Saturday, December 27, 2003

Hey everybody.

Matt is feeling oddly optimistic about his life and his loves. I feel this song echo through me every time I hear it, every note, every word... It seems to be what I am right now... And I smile...

incubus
Aqueous Transmission

" I'm floating down a river
oars freed from their holes long ago.
Lying fave up on the floor of my vessel
I marvel at the stars...
and feel my heart overflow.

Two weeks without my lover
I am in this boat all alone.
Floating down a river named Emotion
Will I make it back to shore?
Or drift into the unkown?

I'm building an antenna
Transmissions will be sent when I am through.
Maybe we could meet again further down the river
and share what we both discovered...
then revel in the view."

And now! its time for "MOCK MY POETRY!"

This is old... untitled... found it under my rose...

"I am not exactley happy, not exactely sad.
Overwhelmed by it all.
Not even sane, but still not gone mad.
A shell of who I was;
A shell of who I am;
Looking for she who will have said
This is who you are;
The one who resides in my heart."

Okay, well, I think I am gonna go see Dylan + Callan tomorrow. Maybe even talk to her. Who knows? I am going to go back outside and laydown under the stars. Good night. I love you. I think I do, at least.

Matt.
King Of Meh.
o.ô






Monday, December 22, 2003

Hey guys.
Today I went to Kat's Christmas party.

It amuses me, a pagan throwing a party celebrating the birth of Christ. But, you know what, Kat is cool like that.

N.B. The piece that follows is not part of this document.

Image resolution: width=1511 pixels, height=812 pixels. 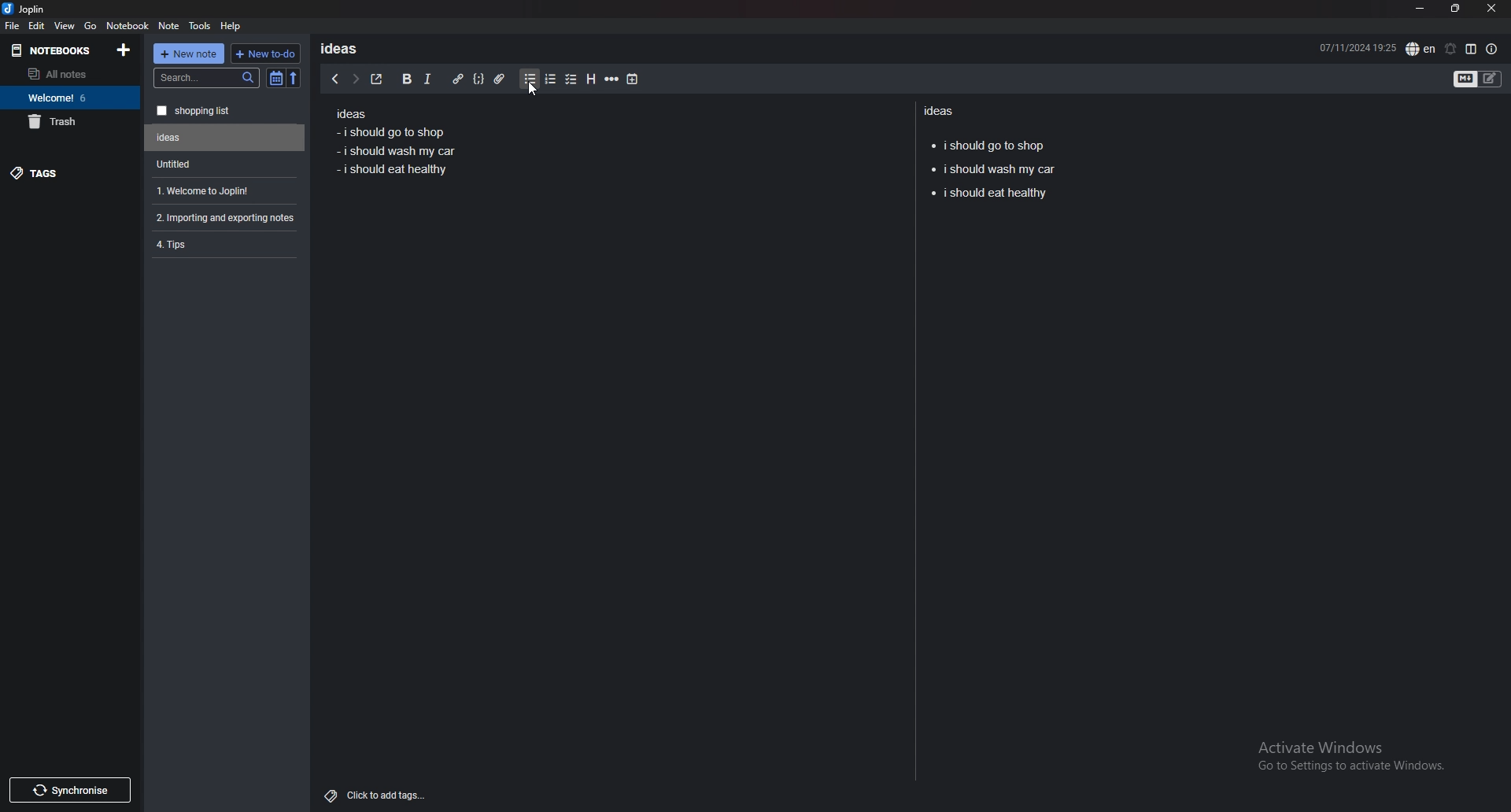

So, at the party there was Callan. Forementioned as the girl I cared for deeply. I am afraid that I still might care deeply for her. Because tonight she did not seem afraid of me. Immediatly after those first few awkward moments when she knew I liked her, she seemed afraid of me. Like I was a creepy stalker. So, I felt bad. Because Callan is a cute, high-strung, free spirited angel. And I had made her 'fraid of me. I felt like someone who had crushed a thing of beauty. Like some evil fuck who deserved to die. Now that she doesn't seem afraid of me anymore, I find that I still really like her. But, when it comes right down to it, snowballs chance. So, I have decided that whether I think I love her or not, I just want to be her friend. Because Callan is really an awesome person, an although I cannot love her, I can be something to her. That's better than nothing, right?

I still am desperate. And what makes me want to kill myself is that I am not sure if I am desperate for her or if I am just desperate for love. I would feel bad either way. I would feel like Chris Fielding (Will Be deceptive Enough For Those Who Know Me) if I was desperate for her. I would feel like I was just using her if I was just desperate for love. So what is it? Eh? EH?! PUNK!?

I kinda want her to read this.

So I can finally find out if I really did creep her out. I like open and honest communication. That's why you can't talk back. Actually, you can't because I believe FGK would mock me.

So I can find out if I spelled her name right.

Well, later guys. And remember.

"We are living in a crazy, fucked up world, just barely floating along, waiting for a guy who walked on water once."

Matt.
King Of Meh.
o.ô

Wednesday, December 17, 2003

Wow.
Today I start blogging.
Thank you, Annie, for your suggestion; now I can embarrass myself in front of thousands of people that don't deserve my shit.
Whee.

Okay, so, for all the random creepy people out there. I'm Matt. I am 15, Male, Angry at the world, and lonely as hell. Hell is pretty damn lonely. I really don't want to know you if I can't see you at school. So fuck off.

A synopsis of the last few months of my life is as following. I started doing tech stuff for theatre, got rejected by a girl I cared for, and have been trying oh-so-hard to hate myself ever since. Although, I don't really want to hate myelf. I just do, and I'm pretty good at it too. At the same time, my grades are dropping and my parents are making my life a living hell. It sucks that I can't talk to them without them being offended. They assume my lack of success comes from lack of trying. They don't know what they are talking about. I have a broken finger, a broken spirit, and lost my pocketknife. I have probobly lost my mind too. Anyway, welcome to my blog.